# INSTRUCTION
In the passage on car safety standards, what crash-test rating did the Chevrolet Spark sold in Mexico receive?

# PROVIDED PASSAGE
◇ ◇ ◇ ◇

In a report that was published at the 25th International Technical Conference on the Enhanced Safety of Vehicles in Detroit, Bloomberg revealed shocking statistics with regards to accident-related fatalities around the world, most of which is a direct consequence of the double standards adopted by a number of vehicles manufacturers.
Each year, 1.3 million people lose their lives in car crashes and injure up to 50 million. 90 per cent of the crash fatalities occur in low- to middle-income countries, or developing nations as they are usually called, which includes India too. These results were presented by the WHO.
Bloomberg's report highlights the poor safety standards that are set by developing nations which is what allows carmakers to sell substandard and unsafe cars in these regions. For most carmakers, who apparently lack conscience, selling cars that are virtual death traps is a means to earn maximum profits. And the list includes carmakers from the US and Europe.
For instance, the Chevrolet Spark is quite a popular car in Mexico; however, it score zero out of possible five stars during crash tests. The same car that's sold in the US meets the maximum safety requirement. Why? Because of the stringent laws in the US, selling cars with zero stars is illegal. For perspective, zero stars indicates that the passengers have no chance of survival, whereas a five-star rating means the occupants could pretty much walk away from the crash.
The story is grim in India too. Considered as one of fastest growing car markets in the world, India, sadly, has archaic safety regulations in place. So while most manufacturers get away by stating that their cars meet the minimum safety norms that are applicable in the country, they are basically passing the buck.

◇ ◇ ◇ ◇

# DATASET EXCERPT

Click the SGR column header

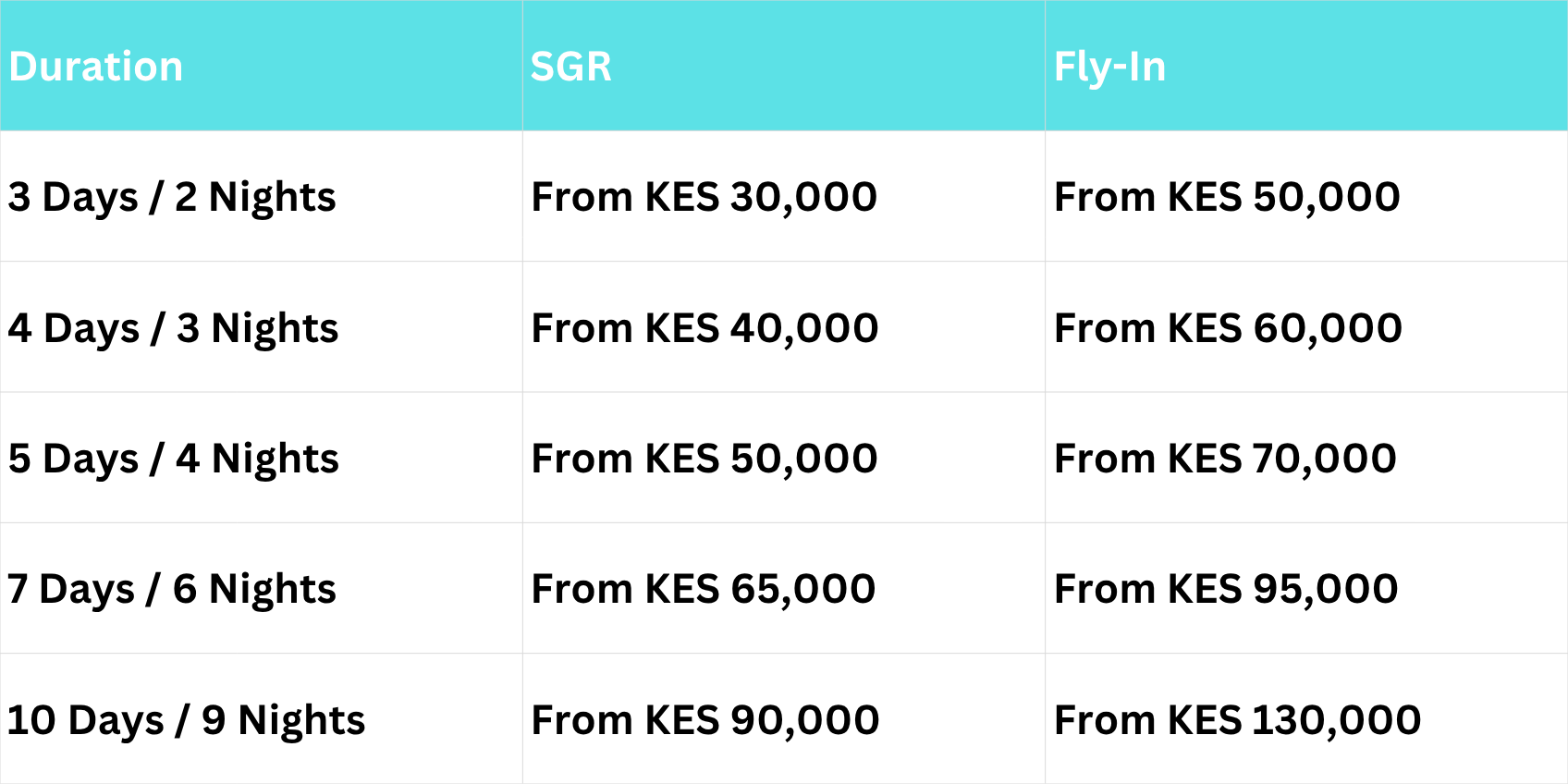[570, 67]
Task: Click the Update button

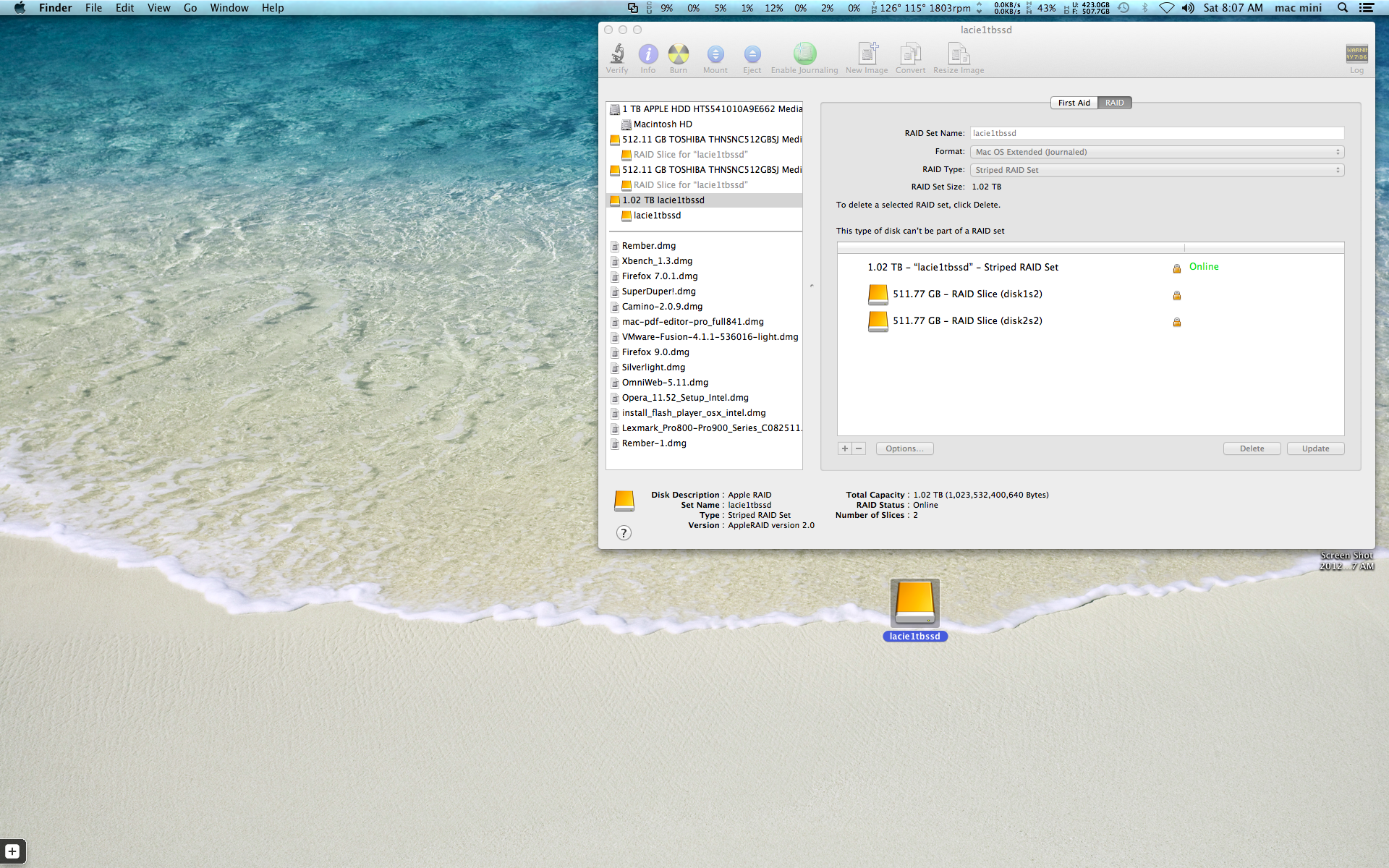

◇ ◇ ◇ ◇

# ANSWER FOR THIS EXERCISE
Zero out of a possible five stars.